Unfortunately, Sanders is not the only person who fails to make this distinction or to understand the fundamental reason that businesses try to influence government in the first place. A more sophisticated version of Sanders’s complaint is known by the term “regulatory capture.” The idea is that regulatory agencies often end up doing the bidding of the businesses they regulate. In these circumstances, the agencies are said to be “captured” by the businesses.

This is a real phenomenon. The fundamental cause is the same thing that causes cronyism and influence peddling, which is arbitrary power in the hands of government. I’ve written at length recently about why a government whose power is not limited by the principle of rights will necessarily end up being ripe for influence and cronyism, so I won’t repeat the explanation here. Suffice it to say that when government holds arbitrary power over the businesses and wealth of others — which is what regulation is — the only option for the regulated is to participate in the regulatory process and to try to ensure the rules make some sense.

For an example of how this ends up happening in practice, look at Dodd-Frank, which Hillary Clinton referred to during the debate as “start” down the road to regulating Wall Street properly. (For a glimpse of what lies at the end of this road, read Atlas Shrugged.) Dodd-Frank is in many ways a blank-check by Congress to a host of new and existing regulatory agencies to go regulate Wall Street. It was passed with the express understanding that the regulatory agencies would fill in the details of how they were going to regulate later. The predictable and logical result of legislation like this is that the regulated industries will flock to the regulators and try to have the rules written in a way that benefits them.

Indeed, often the regulated industries are invited to do so by bureaucrats, which is entirely predictable. Who else understands the business better than those who are in the industry itself? Do you think Bernie Sanders understands finance? If not him, then who is going to preside over the agencies that regulate Wall Street firms? The answer is Timothy Geithner, Hank Paulson, Lawrence Summers, Robert Rubin, etc. — all guys who worked on Wall Street or in the financial industry. This is the same in every regulated industry. All the securities lawyers I worked with when I was in private practice rotated from law firms, to regulated businesses, to the SEC and other agencies. They all knew each other and all worked together to fashion the regulations that applied to the industry. Is it surprising that they fashion regulations that they think make sense for an industry rather than those that will outright destroy it?

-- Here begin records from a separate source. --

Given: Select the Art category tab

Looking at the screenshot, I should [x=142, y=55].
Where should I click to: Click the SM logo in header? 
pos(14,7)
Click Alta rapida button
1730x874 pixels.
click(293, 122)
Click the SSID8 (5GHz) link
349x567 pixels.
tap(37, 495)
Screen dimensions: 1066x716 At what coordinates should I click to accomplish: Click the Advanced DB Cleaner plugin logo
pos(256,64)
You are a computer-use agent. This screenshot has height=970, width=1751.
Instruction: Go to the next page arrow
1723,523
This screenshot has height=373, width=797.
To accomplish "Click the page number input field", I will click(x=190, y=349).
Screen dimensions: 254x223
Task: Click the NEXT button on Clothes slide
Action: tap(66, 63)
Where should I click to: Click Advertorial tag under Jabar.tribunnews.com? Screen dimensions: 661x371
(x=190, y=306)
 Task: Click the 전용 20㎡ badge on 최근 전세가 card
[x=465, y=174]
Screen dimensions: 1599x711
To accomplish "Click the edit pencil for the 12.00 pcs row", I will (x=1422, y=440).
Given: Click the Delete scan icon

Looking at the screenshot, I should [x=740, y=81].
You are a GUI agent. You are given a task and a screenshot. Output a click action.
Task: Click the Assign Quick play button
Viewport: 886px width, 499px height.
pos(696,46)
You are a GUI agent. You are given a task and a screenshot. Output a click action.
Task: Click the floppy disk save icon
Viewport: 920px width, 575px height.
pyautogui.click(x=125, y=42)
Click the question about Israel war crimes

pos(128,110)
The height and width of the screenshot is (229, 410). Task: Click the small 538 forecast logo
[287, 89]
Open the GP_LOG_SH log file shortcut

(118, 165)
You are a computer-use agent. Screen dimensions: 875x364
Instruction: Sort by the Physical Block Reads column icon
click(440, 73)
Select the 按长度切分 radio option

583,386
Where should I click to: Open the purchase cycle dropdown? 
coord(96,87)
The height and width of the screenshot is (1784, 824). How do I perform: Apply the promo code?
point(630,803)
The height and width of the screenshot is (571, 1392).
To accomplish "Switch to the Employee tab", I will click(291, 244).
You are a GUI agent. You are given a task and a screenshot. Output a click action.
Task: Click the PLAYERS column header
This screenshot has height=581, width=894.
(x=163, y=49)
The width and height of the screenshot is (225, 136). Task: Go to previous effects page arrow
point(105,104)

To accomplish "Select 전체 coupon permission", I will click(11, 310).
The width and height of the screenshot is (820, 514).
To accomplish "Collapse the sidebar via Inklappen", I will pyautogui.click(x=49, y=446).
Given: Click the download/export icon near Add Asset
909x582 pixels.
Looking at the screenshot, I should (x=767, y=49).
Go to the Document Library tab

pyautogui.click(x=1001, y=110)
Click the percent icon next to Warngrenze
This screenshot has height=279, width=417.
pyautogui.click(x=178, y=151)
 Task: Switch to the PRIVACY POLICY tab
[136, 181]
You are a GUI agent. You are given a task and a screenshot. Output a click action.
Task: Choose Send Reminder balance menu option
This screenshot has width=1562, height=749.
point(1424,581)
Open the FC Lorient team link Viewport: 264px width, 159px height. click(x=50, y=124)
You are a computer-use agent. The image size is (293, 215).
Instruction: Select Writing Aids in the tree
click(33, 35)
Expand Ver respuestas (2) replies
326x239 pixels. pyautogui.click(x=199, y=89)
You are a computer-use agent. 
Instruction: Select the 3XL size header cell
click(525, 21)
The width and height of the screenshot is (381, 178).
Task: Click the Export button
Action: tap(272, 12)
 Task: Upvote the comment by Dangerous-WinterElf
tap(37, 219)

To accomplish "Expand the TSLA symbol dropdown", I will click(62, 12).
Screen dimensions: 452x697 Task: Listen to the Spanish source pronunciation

But even though the mechanism and results of this process should not surprise us, we still should not fail to make proper moral distinctions between those businesses who influence government to obtain regulations that harm their competitors and those who do so in self-defense. We also must understand that the fundamental cause of all of the efforts to influence government is bad government — that is, one not bounded by the principle of rights — and not bad people.

But the term “regulatory capture” and many of those who study and criticize the phenomenon don’t take these points into account. Just consider the term itself. Like Sanders’s statement during the debate, it implies that marauding Wall Street firms sweep into town and rape and pillage the poor regulatory agencies. But as I noted earlier, it is government that possesses the power in this relationship, not the businesses. In the past, I’ve likened government in this position to a mobster. Today, let’s go with pirates instead. Saying that businesses “capture” regulators is a bit like claiming that the hostages pirates take when they raid other ships have “captured” the pirates because they are allowed to choose between walking the plank and being keel-hauled. Regulatory capture doesn’t quite get to the cause of the problem, which is government, not the businesses it regulates.

And who is the biggest proponent of handing government even more of the regulatory power that causes all of the things of which he complains? Yup, it’s Bernie Sanders himself. If he wants to know why Wall Street is exercising so much influence over Congress, he should consider taking a long hard look in the mirror.